Slow Trainable initialization with many policies

I’m running experiments with multiagent and large amounts of policies (currently 10 - 100).
I noticed when I have many policies, e.g. 30, initialization of my trainable is very slow (more than 5 minutes). I am running this on what I think is good hardware (128 cores, 2.4 GHz, I set num_workers to 50 but I’m not sure if this has an effect on init)

Are there any obvious pitfalls that I am missing?
Is this expected? I’m surprised having many policies has such a large effect on initialization, I assumed it would amount to simply drawing more random weights.
Is there any way to speed this up?

I have created this very minimal example which illustrates the problem on both DQN and PPO.

import time

import gym
import ray
from ray.rllib.agents.dqn import DQNTrainer
from ray.rllib.agents.ppo import PPOTrainer
from ray.rllib.examples.env.multi_agent import MultiAgentCartPole
from ray.tune import register_env

ray.init()

num_policies = 30

# Simple environment with 4 independent cartpole entities
register_env("multi_agent_cartpole",
             lambda _: MultiAgentCartPole({"num_agents": 30}))
single_dummy_env = gym.make("CartPole-v0")
obs_space = single_dummy_env.observation_space
act_space = single_dummy_env.action_space

policies = {str(i): (None, obs_space, act_space, {}) for i in range(num_policies)}

policy_mapping_fn = str


start = time.time()
ppo_trainer = PPOTrainer(
    env="multi_agent_cartpole",
    config={
        "multiagent": {
            "policies": policies,
            "policy_mapping_fn": policy_mapping_fn,
            "policies_to_train": None,  # All
        }
    })

print(f"PPO init took {time.time() - start} seconds")
start = time.time()
dqn_trainer = DQNTrainer(
    env="multi_agent_cartpole",
    config={
        "multiagent": {
            "policies": policies,
            "policy_mapping_fn": policy_mapping_fn,
            "policies_to_train": None,
        }
    })

print(f"DQN init took {time.time() - start} seconds")

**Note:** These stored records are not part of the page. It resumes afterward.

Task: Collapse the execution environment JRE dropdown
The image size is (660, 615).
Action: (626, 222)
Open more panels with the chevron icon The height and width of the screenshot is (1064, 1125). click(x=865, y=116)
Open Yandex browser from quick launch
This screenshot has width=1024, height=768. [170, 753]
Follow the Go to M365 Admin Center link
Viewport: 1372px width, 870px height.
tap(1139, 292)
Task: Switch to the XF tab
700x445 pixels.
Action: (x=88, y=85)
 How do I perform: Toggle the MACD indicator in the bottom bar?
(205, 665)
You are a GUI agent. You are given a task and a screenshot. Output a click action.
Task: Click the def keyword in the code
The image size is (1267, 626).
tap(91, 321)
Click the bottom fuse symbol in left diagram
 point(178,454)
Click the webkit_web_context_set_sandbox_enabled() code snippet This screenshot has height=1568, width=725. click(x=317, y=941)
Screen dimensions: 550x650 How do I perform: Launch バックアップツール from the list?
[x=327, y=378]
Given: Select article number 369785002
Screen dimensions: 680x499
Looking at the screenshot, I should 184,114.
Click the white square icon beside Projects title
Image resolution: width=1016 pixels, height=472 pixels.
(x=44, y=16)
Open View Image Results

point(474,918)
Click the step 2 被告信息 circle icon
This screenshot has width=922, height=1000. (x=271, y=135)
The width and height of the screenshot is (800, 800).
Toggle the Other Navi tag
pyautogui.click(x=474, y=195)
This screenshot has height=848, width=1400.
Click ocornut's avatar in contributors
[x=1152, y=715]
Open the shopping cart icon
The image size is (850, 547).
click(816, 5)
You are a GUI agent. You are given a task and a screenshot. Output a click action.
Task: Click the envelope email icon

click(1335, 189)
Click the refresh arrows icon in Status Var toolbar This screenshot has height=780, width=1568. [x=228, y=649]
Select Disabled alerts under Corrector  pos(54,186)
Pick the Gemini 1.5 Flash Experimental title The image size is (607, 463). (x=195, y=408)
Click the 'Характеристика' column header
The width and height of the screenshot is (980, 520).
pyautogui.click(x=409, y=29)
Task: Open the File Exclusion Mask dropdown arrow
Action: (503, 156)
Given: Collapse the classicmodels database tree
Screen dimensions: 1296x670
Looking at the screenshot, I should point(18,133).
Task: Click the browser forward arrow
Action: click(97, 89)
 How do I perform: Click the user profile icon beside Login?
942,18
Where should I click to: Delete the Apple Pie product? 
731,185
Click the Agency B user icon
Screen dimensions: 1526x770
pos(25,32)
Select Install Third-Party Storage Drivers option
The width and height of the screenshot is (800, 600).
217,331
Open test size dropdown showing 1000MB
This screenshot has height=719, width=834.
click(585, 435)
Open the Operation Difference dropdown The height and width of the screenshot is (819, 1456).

Here is part of an example output:

2021-09-06 09:11:46,320	INFO trainable.py:109 -- Trainable.setup took 476.444 seconds. If your trainable is slow to initialize, consider setting reuse_actors=True to reduce actor creation overheads.
2021-09-06 09:11:46,321	WARNING util.py:55 -- Install gputil for GPU system monitoring.
PPO init took 476.4660232067108 seconds
2021-09-06 09:11:46,652	WARNING deprecation.py:34 -- DeprecationWarning: `SampleBatch['is_training']` has been deprecated. Use `SampleBatch.is_training` instead. This will raise an error in the future!
2021-09-06 09:23:35,170	INFO trainable.py:109 -- Trainable.setup took 708.833 seconds. If your trainable is slow to initialize, consider setting reuse_actors=True to reduce actor creation overheads.
2021-09-06 09:23:35,171	WARNING util.py:55 -- Install gputil for GPU system monitoring.
DQN init took 708.8500621318817 seconds